• _WHAT TO DO_:
The only thing to report is how many lines of the data contain the word "account".

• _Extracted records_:
++++

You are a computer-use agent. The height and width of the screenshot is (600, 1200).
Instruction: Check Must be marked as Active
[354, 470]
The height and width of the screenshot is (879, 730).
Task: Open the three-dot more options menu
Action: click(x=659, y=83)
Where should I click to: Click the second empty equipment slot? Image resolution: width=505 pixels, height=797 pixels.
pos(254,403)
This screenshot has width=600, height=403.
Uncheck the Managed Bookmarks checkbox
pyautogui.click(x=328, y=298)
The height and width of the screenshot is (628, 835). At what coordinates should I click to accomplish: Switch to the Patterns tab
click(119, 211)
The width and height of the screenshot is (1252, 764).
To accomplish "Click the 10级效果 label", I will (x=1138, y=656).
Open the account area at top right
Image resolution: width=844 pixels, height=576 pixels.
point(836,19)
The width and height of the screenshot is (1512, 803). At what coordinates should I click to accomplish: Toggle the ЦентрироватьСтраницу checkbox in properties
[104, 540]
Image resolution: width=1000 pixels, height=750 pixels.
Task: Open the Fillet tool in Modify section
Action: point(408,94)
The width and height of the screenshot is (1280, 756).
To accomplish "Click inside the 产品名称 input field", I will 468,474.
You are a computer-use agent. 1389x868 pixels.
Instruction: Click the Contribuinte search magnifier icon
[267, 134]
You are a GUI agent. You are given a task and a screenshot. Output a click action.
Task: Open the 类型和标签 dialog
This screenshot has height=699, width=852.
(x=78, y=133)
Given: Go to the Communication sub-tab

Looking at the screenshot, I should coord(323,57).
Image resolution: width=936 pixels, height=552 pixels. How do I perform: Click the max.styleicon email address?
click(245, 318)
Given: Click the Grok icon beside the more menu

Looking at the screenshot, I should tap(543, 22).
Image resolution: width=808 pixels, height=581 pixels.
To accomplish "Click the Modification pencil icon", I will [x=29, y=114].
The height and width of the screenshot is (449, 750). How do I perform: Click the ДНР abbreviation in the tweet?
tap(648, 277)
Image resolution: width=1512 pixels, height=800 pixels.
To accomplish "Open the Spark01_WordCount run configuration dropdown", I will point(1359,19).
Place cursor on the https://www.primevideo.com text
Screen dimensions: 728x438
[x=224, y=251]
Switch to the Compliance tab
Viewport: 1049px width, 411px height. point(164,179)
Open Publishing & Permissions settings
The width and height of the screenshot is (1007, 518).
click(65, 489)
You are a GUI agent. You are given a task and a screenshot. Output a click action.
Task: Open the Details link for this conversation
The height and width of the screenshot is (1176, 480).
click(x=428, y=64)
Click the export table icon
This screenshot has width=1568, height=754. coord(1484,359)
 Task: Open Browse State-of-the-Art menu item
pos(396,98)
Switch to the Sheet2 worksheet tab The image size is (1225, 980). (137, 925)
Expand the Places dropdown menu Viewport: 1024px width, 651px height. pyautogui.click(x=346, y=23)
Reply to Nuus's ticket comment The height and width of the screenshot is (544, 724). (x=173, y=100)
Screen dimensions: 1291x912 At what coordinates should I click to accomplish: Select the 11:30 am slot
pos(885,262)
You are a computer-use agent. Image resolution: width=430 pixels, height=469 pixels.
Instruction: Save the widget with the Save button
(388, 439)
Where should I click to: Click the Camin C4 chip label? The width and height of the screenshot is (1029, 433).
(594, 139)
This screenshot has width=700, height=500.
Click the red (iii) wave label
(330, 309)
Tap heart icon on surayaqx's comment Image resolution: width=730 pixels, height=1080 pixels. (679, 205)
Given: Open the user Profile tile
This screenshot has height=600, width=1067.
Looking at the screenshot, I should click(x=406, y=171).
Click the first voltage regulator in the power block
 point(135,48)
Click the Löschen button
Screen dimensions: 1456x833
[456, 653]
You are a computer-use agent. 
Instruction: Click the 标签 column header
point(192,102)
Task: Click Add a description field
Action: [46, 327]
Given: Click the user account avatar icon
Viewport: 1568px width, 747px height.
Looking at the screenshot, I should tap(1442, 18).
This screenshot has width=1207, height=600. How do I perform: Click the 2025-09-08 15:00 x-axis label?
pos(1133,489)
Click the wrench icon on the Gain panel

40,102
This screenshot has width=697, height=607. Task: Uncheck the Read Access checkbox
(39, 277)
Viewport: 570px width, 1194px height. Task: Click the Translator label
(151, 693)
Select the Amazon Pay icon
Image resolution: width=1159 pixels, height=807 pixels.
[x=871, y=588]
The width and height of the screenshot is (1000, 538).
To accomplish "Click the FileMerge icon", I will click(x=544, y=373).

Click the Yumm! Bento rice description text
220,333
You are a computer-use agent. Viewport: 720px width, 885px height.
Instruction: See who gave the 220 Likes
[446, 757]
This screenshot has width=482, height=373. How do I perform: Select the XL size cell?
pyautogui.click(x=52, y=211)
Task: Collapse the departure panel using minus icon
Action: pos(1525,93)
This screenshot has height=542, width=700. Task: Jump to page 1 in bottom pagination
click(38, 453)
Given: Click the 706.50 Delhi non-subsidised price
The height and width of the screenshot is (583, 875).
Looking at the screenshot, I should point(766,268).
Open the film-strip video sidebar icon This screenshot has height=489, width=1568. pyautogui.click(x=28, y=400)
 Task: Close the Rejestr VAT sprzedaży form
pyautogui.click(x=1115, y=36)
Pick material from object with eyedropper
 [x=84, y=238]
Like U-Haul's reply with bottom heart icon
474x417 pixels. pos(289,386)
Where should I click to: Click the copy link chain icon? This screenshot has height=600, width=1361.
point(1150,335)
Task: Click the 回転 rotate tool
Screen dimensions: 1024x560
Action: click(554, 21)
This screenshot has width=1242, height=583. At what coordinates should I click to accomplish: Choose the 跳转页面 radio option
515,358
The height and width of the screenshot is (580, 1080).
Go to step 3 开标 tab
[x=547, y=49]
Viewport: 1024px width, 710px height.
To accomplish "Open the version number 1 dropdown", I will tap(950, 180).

++++

• _SOLUTION_:
2